DOKUMEN SUMBER.
--------------------------------
Fort Rotterdam
Siapa yang tidak mengenal bangunan ini? Bangunan yang
menjadi saksi sejarah yang dibangun dengan darah dan air mata puluhan tahun
silam. Bangunan yang selalu menguak kenangan disetiap diameternya. Ya, inilah
Benteng Ujung pandang atau dikenal dengan Fort Rotterdam. Menurut sejarah Benteng
ini dibangun pada abad ke-17 silam yaitu tahun 1545 oleh Raja Gowa ke-X yang
bernama Imanrigau Daeng Bonto Karaeng Lakiung atau Karaeng Tunipalangga
Ulaweng. Pada awalnya bentuk benteng ini adalah segi empat, seperti halnya
arsitektur benteng gaya Portugis. Bahan dasarnya campuran batu dan dan tanah
liat yang dibakar hingga kering. Namun, benteng ini pernah hancur saat Belanda
menyerang kesultananan Gowa yang pada sat itu dipimpin oleh Sultan Hasanuddin. Berdasarkan
fakta sejarah bahwa tujuan Belanda menyerang karena ingin menguasai jalur
perdagangan rempah-rempah dan memperluas sayap kekuasaan untuk memudahkan
mereka membuka jalur ke Banda dan Maluku.
--------------------------------
Periksa apakah tiap pernyataan berikut sesuai dengan teks tentang Fort Rotterdam di atas, lalu jawab ya atau tidak disertai kutipan persis kata-kata penentunya dari teks. (a) Bentuk awal benteng ini adalah segi empat. (b) Ketika Belanda menyerang, kesultanan Gowa dipimpin oleh Sultan Hasanuddin. (c) Belanda menyerang karena ingin menguasai jalur perdagangan emas.
--------------------------------
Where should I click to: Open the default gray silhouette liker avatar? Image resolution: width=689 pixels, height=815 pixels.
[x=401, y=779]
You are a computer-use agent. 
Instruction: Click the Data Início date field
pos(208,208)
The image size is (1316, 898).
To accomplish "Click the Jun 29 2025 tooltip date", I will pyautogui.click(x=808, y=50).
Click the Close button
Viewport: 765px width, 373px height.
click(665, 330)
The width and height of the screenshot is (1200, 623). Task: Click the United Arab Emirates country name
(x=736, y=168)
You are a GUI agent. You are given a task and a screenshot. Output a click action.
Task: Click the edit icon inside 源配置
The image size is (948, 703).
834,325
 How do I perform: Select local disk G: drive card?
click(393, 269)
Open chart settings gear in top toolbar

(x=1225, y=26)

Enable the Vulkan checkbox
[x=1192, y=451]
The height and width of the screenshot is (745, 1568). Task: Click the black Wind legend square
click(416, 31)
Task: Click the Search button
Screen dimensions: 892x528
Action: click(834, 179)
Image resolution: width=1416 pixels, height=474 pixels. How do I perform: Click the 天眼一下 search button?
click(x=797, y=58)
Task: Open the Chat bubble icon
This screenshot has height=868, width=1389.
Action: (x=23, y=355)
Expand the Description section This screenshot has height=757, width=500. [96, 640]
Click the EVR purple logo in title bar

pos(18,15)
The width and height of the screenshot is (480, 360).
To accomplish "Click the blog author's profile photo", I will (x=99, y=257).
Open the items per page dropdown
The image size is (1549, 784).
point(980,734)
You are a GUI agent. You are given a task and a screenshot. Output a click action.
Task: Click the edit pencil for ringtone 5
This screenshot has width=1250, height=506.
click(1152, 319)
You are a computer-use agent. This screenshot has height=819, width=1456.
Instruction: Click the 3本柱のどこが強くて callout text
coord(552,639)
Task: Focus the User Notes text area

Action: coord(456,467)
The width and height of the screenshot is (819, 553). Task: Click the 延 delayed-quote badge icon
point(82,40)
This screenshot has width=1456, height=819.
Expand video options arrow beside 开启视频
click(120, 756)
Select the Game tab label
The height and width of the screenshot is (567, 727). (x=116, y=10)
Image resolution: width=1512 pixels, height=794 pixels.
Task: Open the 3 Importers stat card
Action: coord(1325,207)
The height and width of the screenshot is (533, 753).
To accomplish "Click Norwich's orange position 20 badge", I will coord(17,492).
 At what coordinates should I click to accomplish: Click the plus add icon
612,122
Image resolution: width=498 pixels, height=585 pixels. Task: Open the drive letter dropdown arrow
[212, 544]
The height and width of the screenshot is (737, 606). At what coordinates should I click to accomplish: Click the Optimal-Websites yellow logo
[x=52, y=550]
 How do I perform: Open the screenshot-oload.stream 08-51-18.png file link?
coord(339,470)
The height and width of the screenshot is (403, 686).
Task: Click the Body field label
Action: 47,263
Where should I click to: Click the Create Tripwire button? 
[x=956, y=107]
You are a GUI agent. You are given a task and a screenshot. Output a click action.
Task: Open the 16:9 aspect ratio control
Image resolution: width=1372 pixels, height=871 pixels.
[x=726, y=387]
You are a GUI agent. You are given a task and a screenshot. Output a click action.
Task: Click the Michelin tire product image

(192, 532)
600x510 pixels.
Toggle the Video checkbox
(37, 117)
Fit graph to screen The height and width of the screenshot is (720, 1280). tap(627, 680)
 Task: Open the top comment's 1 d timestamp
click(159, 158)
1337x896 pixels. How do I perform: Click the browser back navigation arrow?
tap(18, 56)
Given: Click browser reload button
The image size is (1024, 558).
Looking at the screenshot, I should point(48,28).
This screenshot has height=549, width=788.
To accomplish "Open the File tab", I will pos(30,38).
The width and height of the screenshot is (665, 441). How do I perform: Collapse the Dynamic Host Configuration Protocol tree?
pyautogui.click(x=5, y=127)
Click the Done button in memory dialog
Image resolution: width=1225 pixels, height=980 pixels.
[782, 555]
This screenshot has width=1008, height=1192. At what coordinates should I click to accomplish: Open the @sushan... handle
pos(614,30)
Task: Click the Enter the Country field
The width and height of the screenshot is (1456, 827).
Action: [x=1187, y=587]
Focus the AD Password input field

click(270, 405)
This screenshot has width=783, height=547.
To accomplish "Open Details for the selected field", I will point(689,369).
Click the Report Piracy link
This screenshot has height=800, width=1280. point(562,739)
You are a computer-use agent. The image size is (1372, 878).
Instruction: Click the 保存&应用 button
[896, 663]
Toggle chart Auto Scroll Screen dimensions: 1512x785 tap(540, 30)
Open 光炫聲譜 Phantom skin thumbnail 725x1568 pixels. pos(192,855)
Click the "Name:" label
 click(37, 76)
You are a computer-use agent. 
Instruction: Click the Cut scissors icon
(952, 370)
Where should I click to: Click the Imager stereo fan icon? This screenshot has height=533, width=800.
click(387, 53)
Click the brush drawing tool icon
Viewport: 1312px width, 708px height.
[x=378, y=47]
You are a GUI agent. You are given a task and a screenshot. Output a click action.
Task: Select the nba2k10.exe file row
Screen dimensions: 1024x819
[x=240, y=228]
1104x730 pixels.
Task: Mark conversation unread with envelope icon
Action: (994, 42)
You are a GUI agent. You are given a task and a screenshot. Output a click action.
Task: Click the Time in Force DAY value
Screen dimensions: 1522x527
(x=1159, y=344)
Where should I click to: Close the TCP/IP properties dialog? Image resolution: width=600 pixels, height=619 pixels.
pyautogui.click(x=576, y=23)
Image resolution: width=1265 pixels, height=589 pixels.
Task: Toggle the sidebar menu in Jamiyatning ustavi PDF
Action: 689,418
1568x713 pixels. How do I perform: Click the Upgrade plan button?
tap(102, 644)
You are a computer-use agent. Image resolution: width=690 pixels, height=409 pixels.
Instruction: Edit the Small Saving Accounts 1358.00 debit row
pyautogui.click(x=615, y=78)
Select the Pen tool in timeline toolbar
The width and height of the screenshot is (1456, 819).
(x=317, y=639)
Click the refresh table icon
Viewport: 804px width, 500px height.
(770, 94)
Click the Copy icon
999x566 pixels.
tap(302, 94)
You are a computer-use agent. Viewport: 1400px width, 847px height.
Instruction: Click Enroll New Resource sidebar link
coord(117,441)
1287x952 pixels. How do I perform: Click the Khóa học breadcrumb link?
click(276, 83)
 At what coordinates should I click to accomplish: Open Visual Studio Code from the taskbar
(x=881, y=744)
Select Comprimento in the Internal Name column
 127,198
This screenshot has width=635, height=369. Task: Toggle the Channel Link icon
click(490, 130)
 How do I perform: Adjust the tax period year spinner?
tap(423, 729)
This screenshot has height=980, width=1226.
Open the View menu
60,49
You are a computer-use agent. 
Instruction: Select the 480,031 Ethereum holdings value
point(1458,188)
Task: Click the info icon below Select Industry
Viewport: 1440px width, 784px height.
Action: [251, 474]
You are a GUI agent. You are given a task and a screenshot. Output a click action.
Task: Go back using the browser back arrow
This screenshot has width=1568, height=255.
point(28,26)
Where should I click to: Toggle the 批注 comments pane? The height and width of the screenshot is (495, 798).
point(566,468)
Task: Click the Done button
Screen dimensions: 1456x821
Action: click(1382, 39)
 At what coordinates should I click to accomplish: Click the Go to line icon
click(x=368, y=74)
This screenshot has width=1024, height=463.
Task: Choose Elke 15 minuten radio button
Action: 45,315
--------------------------------
JAWABAN.
(a) Ya: "Pada awalnya bentuk benteng ini adalah segi empat"
(b) Ya: "dipimpin oleh Sultan Hasanuddin"
(c) Tidak: "ingin menguasai jalur perdagangan rempah-rempah"